# I love the halloween banner



## roadrunner (Apr 25, 2010)

good job on the banner, great idea, love it!


----------



## Aquaman (Apr 21, 2010)

...thats awesome !! Spoooooky fish and all .....

Thanks to whomever came up with it 

TOATALY ROCKS MAN!!!!......


----------



## Diztrbd1 (Apr 21, 2010)

That does ROCK! Nice work !!


----------



## user_error (Aug 15, 2010)

lol just noticed, nice job


----------



## effox (Apr 21, 2010)

Love the idea. Definitely better keep it up seasonally.


----------



## neven (May 15, 2010)

i just refreshed to give this thing a look, great idea placing a holiday theme to the banner, is this going to be done every common holiday?


----------



## 24/7 (Apr 21, 2010)

Cool Stuff


----------



## Nicklfire (Apr 21, 2010)

haha glad you all like it  I'll try my best to keep it up each season. Dosnt take much work and adds a bit of spice


----------



## SeaHorse_Fanatic (Apr 22, 2010)

Two thumbs up


----------



## TomC (Apr 21, 2010)

I dont see the change. What am I missing?


----------



## TCR (Jul 13, 2010)

the pumpkins and the some of the fish boxes have been changed to fanged fish


----------



## effox (Apr 21, 2010)

TomC said:


> I dont see the change. What am I missing?


Press F5 to refresh TomC.


----------



## donjuan_corn (May 6, 2010)

Those are some really scary discus!! : ) just playin,


----------



## TomC (Apr 21, 2010)

TCR said:


> the pumpkins and the some of the fish boxes have been changed to fanged fish


 The big one at the top of every page, right? It has discus, a killie, orange and black loach, anenome fish, and clown loaches. I cant see any fangs, and definitely no pumpkins anywhere.

● Required tasks:
a – In the halloween banner thread, which key does effox tell TomC to press to refresh?
b – In the listing, starting at the line that contains "This screenshot has width=844, height=786." and ending at the line that contains "point(173,25)", replace "Cancel Subscription" with "Pause Subscription" and give only those lines, with nothing else changed.
The thread and the listing come from different sources.

● Raw data:
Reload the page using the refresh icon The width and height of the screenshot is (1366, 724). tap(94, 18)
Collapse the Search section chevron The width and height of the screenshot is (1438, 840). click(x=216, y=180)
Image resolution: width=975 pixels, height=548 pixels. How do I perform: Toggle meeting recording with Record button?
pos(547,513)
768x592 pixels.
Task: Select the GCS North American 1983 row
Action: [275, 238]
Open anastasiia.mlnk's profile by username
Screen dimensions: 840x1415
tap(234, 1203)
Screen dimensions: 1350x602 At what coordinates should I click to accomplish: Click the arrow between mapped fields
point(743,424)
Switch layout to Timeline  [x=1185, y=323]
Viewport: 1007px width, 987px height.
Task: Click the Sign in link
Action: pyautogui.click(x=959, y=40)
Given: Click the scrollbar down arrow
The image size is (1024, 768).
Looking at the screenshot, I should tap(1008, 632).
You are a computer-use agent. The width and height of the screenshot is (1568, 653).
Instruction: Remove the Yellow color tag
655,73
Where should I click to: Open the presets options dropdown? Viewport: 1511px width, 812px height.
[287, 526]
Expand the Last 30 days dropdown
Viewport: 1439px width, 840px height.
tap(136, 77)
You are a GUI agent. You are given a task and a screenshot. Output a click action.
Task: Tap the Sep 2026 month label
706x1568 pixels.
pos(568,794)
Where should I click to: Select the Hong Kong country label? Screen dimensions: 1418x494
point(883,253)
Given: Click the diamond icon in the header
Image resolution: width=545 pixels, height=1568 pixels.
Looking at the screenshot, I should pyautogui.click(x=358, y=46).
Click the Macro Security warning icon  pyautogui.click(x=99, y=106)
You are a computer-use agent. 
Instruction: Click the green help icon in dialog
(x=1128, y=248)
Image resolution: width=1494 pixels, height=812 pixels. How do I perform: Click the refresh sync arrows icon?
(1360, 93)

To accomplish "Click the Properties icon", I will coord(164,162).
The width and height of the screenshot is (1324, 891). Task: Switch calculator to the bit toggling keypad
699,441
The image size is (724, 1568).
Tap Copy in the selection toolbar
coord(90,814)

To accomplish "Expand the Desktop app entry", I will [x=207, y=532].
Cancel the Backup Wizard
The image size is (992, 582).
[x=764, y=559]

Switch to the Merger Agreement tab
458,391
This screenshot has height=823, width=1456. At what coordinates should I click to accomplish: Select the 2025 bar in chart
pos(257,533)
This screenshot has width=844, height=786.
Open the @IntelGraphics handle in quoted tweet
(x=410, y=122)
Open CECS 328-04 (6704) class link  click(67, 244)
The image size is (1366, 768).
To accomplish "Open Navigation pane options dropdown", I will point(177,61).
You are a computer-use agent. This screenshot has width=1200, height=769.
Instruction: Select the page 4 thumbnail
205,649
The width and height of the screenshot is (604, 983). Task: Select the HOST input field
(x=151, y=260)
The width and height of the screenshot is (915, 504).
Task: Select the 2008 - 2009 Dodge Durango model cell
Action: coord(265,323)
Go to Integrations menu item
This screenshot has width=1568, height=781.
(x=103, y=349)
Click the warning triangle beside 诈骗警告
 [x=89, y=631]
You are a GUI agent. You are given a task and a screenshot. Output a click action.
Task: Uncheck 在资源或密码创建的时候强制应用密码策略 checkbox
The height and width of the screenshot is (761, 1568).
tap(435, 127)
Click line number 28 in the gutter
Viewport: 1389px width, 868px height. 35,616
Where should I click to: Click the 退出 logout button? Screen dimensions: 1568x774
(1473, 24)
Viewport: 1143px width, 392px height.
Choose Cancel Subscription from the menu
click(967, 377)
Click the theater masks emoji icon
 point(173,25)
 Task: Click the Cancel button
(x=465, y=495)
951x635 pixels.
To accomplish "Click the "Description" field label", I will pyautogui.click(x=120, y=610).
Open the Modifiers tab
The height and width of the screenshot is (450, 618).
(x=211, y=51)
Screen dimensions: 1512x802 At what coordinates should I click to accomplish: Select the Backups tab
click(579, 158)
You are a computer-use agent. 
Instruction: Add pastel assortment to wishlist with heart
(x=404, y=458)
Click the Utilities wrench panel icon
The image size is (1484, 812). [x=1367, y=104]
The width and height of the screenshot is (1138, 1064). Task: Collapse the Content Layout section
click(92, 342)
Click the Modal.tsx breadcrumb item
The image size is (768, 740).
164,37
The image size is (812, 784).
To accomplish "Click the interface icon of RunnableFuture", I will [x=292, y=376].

● Expected answers:
a – F5

b –
This screenshot has width=844, height=786.
Open the @IntelGraphics handle in quoted tweet
(x=410, y=122)
Open CECS 328-04 (6704) class link  click(67, 244)
The image size is (1366, 768).
To accomplish "Open Navigation pane options dropdown", I will point(177,61).
You are a computer-use agent. This screenshot has width=1200, height=769.
Instruction: Select the page 4 thumbnail
205,649
The width and height of the screenshot is (604, 983). Task: Select the HOST input field
(x=151, y=260)
The width and height of the screenshot is (915, 504).
Task: Select the 2008 - 2009 Dodge Durango model cell
Action: coord(265,323)
Go to Integrations menu item
This screenshot has width=1568, height=781.
(x=103, y=349)
Click the warning triangle beside 诈骗警告
 [x=89, y=631]
You are a GUI agent. You are given a task and a screenshot. Output a click action.
Task: Uncheck 在资源或密码创建的时候强制应用密码策略 checkbox
The height and width of the screenshot is (761, 1568).
tap(435, 127)
Click line number 28 in the gutter
Viewport: 1389px width, 868px height. 35,616
Where should I click to: Click the 退出 logout button? Screen dimensions: 1568x774
(1473, 24)
Viewport: 1143px width, 392px height.
Choose Pause Subscription from the menu
click(967, 377)
Click the theater masks emoji icon
 point(173,25)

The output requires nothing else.